[Start Records for this task]

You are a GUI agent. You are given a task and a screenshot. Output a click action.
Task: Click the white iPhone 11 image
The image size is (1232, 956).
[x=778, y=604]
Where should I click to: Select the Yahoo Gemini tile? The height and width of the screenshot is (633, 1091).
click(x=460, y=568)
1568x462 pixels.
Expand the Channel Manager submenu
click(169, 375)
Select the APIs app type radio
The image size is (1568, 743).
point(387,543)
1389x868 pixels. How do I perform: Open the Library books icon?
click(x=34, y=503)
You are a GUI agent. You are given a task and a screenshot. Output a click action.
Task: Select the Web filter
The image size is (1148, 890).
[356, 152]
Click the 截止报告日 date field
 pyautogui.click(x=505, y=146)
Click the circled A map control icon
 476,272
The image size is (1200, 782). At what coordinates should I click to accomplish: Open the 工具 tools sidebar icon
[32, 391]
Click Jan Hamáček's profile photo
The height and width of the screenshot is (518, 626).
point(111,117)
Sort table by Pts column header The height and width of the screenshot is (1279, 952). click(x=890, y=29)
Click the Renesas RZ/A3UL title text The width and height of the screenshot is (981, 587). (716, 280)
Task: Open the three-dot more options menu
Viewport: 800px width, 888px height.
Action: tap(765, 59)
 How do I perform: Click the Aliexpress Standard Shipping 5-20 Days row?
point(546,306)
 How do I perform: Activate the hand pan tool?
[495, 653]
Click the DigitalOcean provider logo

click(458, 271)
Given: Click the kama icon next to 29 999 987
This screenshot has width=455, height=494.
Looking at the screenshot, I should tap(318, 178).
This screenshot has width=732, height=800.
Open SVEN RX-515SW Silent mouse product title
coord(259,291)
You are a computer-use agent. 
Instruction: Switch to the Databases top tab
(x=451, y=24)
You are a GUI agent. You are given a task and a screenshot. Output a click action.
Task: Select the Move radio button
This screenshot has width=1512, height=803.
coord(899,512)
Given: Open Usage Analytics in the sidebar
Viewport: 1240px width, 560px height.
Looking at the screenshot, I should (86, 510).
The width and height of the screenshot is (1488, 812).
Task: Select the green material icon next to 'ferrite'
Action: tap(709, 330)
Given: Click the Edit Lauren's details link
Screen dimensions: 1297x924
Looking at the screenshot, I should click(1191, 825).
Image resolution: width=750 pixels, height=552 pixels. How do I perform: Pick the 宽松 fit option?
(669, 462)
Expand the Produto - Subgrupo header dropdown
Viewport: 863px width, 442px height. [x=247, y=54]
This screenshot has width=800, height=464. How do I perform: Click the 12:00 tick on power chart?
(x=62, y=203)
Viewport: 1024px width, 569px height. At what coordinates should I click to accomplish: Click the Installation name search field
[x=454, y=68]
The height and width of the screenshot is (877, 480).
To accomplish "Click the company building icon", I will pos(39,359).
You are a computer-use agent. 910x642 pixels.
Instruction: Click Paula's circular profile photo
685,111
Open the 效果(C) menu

[End Records for this task]

*Short task*. Give the lines of the items from the line containing "Click the 截止报告日 date field" through the line containing "Action: tap(709, 330)" as a JSON list of strings, one string per line, with blank lines omitted.

*Response to this exercise*.
[
  "Click the 截止报告日 date field",
  " pyautogui.click(x=505, y=146)",
  "Click the circled A map control icon",
  " 476,272",
  "The image size is (1200, 782). At what coordinates should I click to accomplish: Open the 工具 tools sidebar icon",
  "[32, 391]",
  "Click Jan Hamáček's profile photo",
  "The height and width of the screenshot is (518, 626).",
  "point(111,117)",
  "Sort table by Pts column header The height and width of the screenshot is (1279, 952). click(x=890, y=29)",
  "Click the Renesas RZ/A3UL title text The width and height of the screenshot is (981, 587). (716, 280)",
  "Task: Open the three-dot more options menu",
  "Viewport: 800px width, 888px height.",
  "Action: tap(765, 59)",
  " How do I perform: Click the Aliexpress Standard Shipping 5-20 Days row?",
  "point(546,306)",
  " How do I perform: Activate the hand pan tool?",
  "[495, 653]",
  "Click the DigitalOcean provider logo",
  "click(458, 271)",
  "Given: Click the kama icon next to 29 999 987",
  "This screenshot has width=455, height=494.",
  "Looking at the screenshot, I should tap(318, 178).",
  "This screenshot has width=732, height=800.",
  "Open SVEN RX-515SW Silent mouse product title",
  "coord(259,291)",
  "You are a computer-use agent. ",
  "Instruction: Switch to the Databases top tab",
  "(x=451, y=24)",
  "You are a GUI agent. You are given a task and a screenshot. Output a click action.",
  "Task: Select the Move radio button",
  "This screenshot has width=1512, height=803.",
  "coord(899,512)",
  "Given: Open Usage Analytics in the sidebar",
  "Viewport: 1240px width, 560px height.",
  "Looking at the screenshot, I should (86, 510).",
  "The width and height of the screenshot is (1488, 812).",
  "Task: Select the green material icon next to 'ferrite'",
  "Action: tap(709, 330)"
]